Open Source

Dual RTX 3090 build powers local LLM inference for agentic work

Two 3090s running Qwen 3.6 27B with nginx and VSCode...

Deep Dive

A Reddit user showcased a dual RTX 3090 build dedicated to local LLM inference, rekindling their interest in software engineering. The system runs Qwen 3.6 27B (likely a variant of Qwen 2.5 or a custom model) using VSCode as the frontend and an nginx server for API exposure. The user explicitly seeks to make the setup work in a professional environment, focusing on agentic workflows (autonomous AI agents) and RAG (retrieval-augmented generation) pipelines for better codebase understanding. They also ask about MCP servers and custom tools to enhance usability.
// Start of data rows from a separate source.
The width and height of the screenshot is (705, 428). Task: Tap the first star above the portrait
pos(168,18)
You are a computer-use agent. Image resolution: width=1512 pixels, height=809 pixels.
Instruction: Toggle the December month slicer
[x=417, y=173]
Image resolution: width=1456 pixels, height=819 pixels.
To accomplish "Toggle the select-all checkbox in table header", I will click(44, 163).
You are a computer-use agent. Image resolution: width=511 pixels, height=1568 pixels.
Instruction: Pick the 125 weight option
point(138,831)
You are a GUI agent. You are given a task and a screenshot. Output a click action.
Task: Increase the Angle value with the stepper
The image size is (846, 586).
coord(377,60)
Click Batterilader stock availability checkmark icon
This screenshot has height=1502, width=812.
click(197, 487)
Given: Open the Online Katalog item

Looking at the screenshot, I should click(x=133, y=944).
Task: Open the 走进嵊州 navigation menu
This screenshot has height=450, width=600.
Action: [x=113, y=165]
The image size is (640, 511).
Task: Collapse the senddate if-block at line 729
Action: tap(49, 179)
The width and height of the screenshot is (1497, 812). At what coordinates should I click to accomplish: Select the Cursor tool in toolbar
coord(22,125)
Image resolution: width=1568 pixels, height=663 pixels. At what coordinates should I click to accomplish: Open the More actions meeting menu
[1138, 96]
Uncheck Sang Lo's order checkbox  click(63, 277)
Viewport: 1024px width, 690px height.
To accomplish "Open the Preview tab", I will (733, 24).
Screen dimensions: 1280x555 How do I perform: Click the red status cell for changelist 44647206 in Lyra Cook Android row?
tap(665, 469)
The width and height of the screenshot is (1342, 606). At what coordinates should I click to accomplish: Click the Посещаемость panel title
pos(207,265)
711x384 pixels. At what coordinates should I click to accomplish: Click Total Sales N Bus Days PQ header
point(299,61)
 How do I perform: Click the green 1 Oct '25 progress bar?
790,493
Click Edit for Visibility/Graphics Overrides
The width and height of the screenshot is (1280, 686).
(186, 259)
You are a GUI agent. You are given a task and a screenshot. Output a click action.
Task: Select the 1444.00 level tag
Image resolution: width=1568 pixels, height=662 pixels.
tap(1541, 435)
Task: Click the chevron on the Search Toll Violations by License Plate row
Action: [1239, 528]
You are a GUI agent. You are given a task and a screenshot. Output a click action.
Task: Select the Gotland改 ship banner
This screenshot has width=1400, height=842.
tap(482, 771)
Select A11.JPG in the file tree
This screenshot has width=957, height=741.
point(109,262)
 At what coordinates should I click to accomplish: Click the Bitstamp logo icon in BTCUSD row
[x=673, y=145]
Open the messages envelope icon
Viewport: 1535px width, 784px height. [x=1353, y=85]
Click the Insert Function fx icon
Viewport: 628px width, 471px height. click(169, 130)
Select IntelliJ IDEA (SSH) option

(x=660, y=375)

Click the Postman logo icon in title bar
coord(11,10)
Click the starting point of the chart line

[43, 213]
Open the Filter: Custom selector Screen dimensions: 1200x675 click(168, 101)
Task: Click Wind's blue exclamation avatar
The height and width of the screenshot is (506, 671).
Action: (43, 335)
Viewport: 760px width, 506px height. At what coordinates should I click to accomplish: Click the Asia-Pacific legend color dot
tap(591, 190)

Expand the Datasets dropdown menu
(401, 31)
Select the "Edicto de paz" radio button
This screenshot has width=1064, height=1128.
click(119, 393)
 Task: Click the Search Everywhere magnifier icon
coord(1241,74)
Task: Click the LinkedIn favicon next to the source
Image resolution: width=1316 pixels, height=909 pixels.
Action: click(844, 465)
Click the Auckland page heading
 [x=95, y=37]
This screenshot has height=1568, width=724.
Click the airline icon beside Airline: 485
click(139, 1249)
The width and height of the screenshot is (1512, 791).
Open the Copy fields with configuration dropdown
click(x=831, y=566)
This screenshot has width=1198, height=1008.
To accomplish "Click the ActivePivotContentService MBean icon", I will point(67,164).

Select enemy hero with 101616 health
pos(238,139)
The post highlights a broader trend: hobbyists and professionals are increasingly building high-end local rigs to avoid rising cloud API costs. With dual 3090s providing around 48GB of VRAM (24GB per card, but limited by NVLink constraints), such setups can run 27B-class models at reasonable speeds. The user's interest in agentic work and custom integrations mirrors the industry shift toward self-hosted, specialized AI solutions. While not replacing ChatGPT overnight, this build demonstrates that local inference is becoming viable for development and research tasks, especially when privacy and cost control matter.

Key Points
  • Dual RTX 3090 system provides ~48GB VRAM for running 27B parameter models locally
  • User runs Qwen 3.6 27B via VSCode preview with nginx for API access
  • Focus on agentic workflows and RAG pipelines for codebase understanding

Why It Matters

Local AI inference on consumer hardware is becoming viable, reducing dependency on expensive cloud APIs.